Quelques exemples de Hikam de Ibn Ata Allah 

-« Les œuvres (rituelles) sont des formes mortes : la vie y pénètre par le secret de l’intention pure ».

-« Parfait ignorant est celui qui veut qu’à l’instant présent advienne autre chose que ce que Dieu y manifeste ».

-« A chaque souffle que tu émets, Il réalise en toi un des Ses décrets ».

-« Observer les défauts cachés en toi, vaut mieux pour toi qu’épier les mystères qui te sont voilés ».

-« Le véritable espoir est accompagné d’action. Sinon, il n’y a que souhait ».

-« Ne demande pas de récompense pour ton acte, car tu n’en es pas l’auteur ; il doit te suffire comme récompense qu’Il l’agrée ».

-« Si tu ne pouvais arriver jusqu’à Lui qu’après l’extinction de tes mauvais penchants et la disparition de tes prétentions, jamais tu n’y parviendrais.

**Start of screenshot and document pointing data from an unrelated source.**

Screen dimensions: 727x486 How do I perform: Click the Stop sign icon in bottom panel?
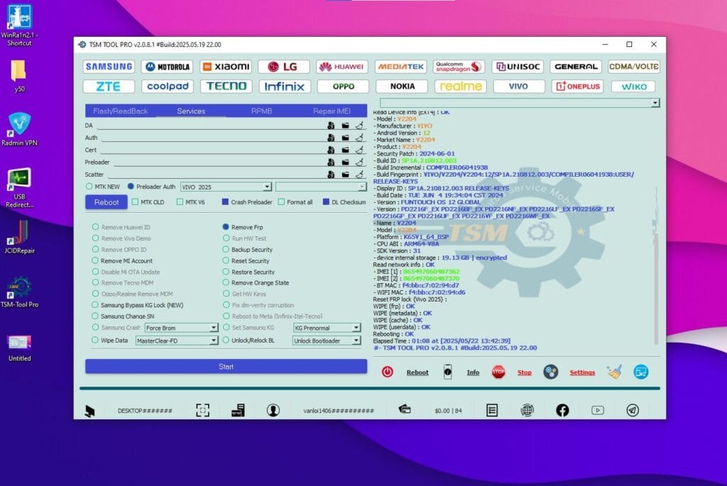click(498, 371)
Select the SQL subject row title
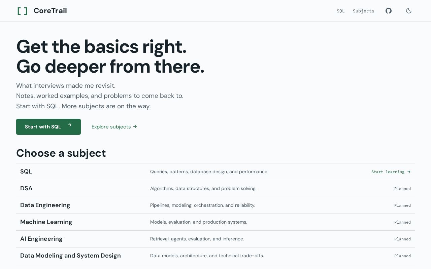This screenshot has width=431, height=269. (26, 171)
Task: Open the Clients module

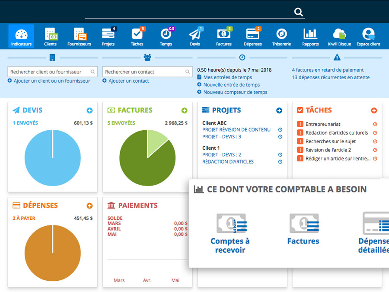Action: pos(51,36)

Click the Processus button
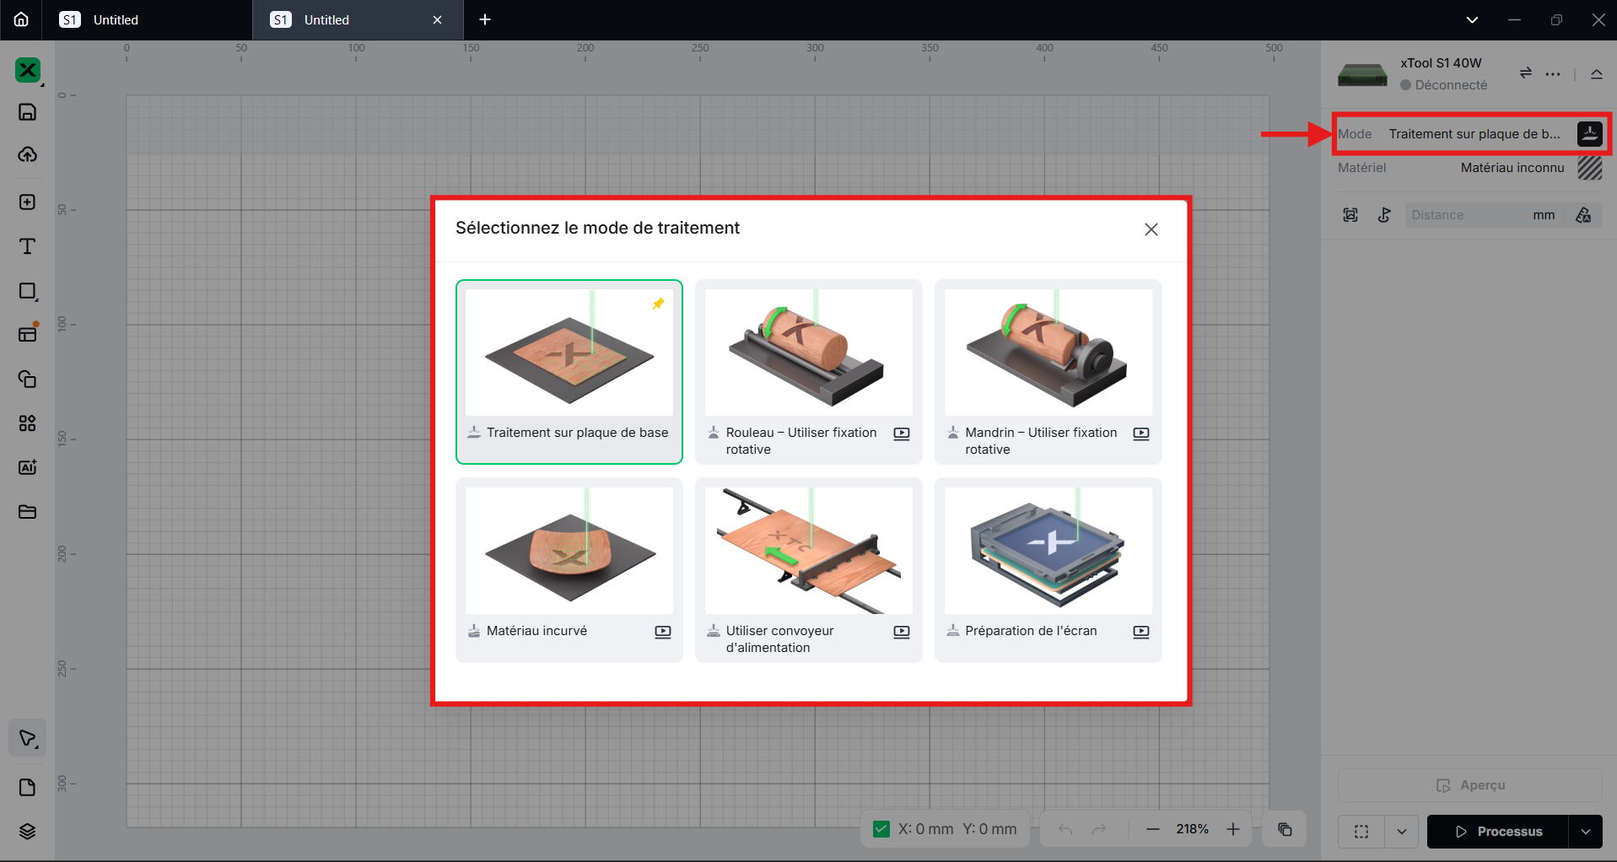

Mais s’Il veut te faire arriver jusqu’à Lui, Il couvrira tes qualités des Siennes, et tes attributs des Siens, et t’attirera jusqu’à Lui par une faveur qu’Il t’accordera, et non pas par suite de tes efforts vers Lui ».

-« Si toutes les fois que tu reçois, ton cœur s’épanouit, et que, lorsque tu essuies un refus, il se serre, vois-y la preuve de ton immaturité et de ton manque de sincérité dans ton service envers Dieu ».

-« Vide ton cœur de tout ce qui n’est pas Dieu, il s’emplira de connaissance et de mystères ».

-« Le bonheur, quelle que soit la variété de ses aspects, n’existe vraiment qu’en la présence de Dieu et Sa proximité. La souffrance, quelle que soit la variété de ses aspects, n’existe que par le voile qui Le cache. La cause de la souffrance est donc l’existence du voile, et la perfection du bonheur est la contemplation de Sa face généreuse ».

Quelques entretiens confidentiels

-« O Mon Dieu ! La variété de ta gestion et la rapidité de l’exécution de Tes décisions empêchent Tes serviteurs qui Te connaissent de se reposer dans Ta faveur ou de désespérer lorsque Tu les éprouves »

-« O Mon Dieu ! Enseigne moi une part de Ta science réservée, et protège moi par le mystère de Ton nom secret ».